● TRABALHO SOLICITADO
Reproduza, no texto sobre Chávez e a política externa brasileira, a passagem que se inicia com as palavras "Explica-se a lembrança" e se encerra com "políticas da Venezuela.".

● TEXTO
══════════════════════════════

Explica-se a lembrança disparatada do venezuelano, embora Chávez, personagem singular, tenha visto reduzir sua influência na América Latina. O governo brasileiro optou por não só manter boas relações com o venezuelano, como o incentiva com elogios frequentes, lembrando sempre que ele é resultado da falência - real - das elites políticas da Venezuela.
E essa política até dá bons resultados; a voz do bolivariano, ainda que frequente, tem sido ouvida com menos ênfase nos conflitos sul-americanos que envolvem o Brasil. Após bravatas iniciais, saiu do palco durante a crise de Honduras e hoje, quando até conservadores entre os presidentes eleitos no continente declaram ter Lula como paradigma, soa exótico lembrar que há pouco se especulava sobre uma perda de liderança regional para eloquente venezuelano. Aumentam exponencialmente as oportunidades de negócios para empresários brasileiros, que ocupam espaços tomados da Colômbia, antigo provedor preferencial dos venezuelanos.
Se, por um lado, os críticos da política externa não conseguem compreender como o Brasil tem se beneficiado do personalismo do chefe de Estado venezuelano, a visão política de Chávez, que imagina estar à frente de uma revolução de alcance continental - se não mundial - tem traços autoritários e centralizadores que ainda não receberam uma resposta adequada.
Curiosamente, aqueles que criticaram, na semana passada, a entrada da Venezuela no Mercosul, deixaram passar em branco um atentado à democracia cometido naquela mesma semana, quando Chávez ameaçou, em cadeia de TV, e a polícia venezuelana prendeu, uma juíza, Maria Lourdes Afiúni. O crime: ela, exercendo suas atribuições no Judiciário, deu habeas corpus a um empresário desafeto de Chávez, acusado de corrupção, preso preventivamente há quase três anos, sem julgamento. O Itamaraty tem evitado pronunciar-se sobre o caso, que é preocupante, e constrange os aliados de Chávez no Brasil.

══════════════════════════════

● EXTRATO DA LISTAGEM
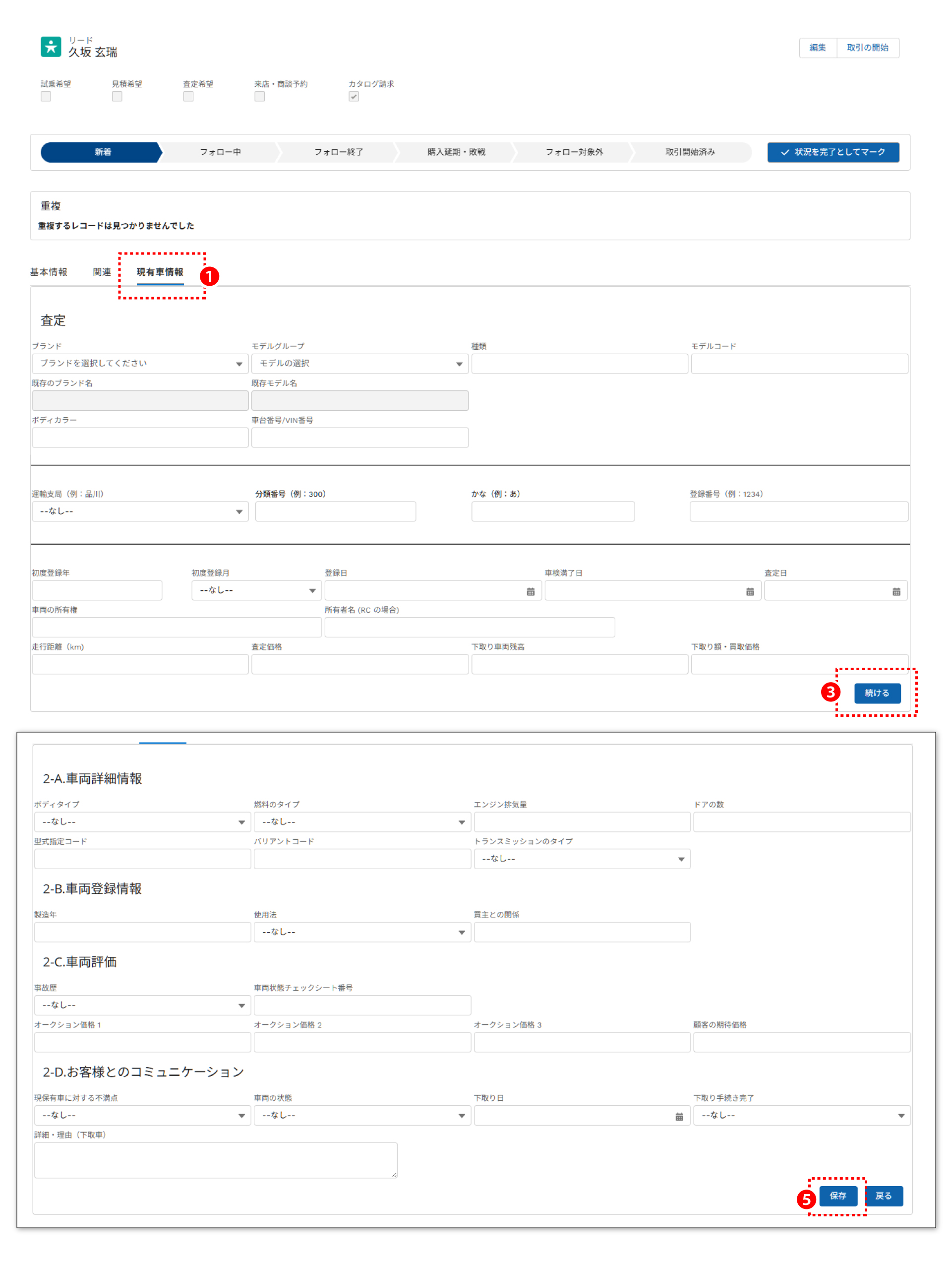
Task: Click the 走行距離 (km) input field
Action: (140, 664)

══════════════════════════════

● RESPOSTA AO TRABALHO
Explica-se a lembrança disparatada do venezuelano, embora Chávez, personagem singular, tenha visto reduzir sua influência na América Latina. O governo brasileiro optou por não só manter boas relações com o venezuelano, como o incentiva com elogios frequentes, lembrando sempre que ele é resultado da falência - real - das elites políticas da Venezuela.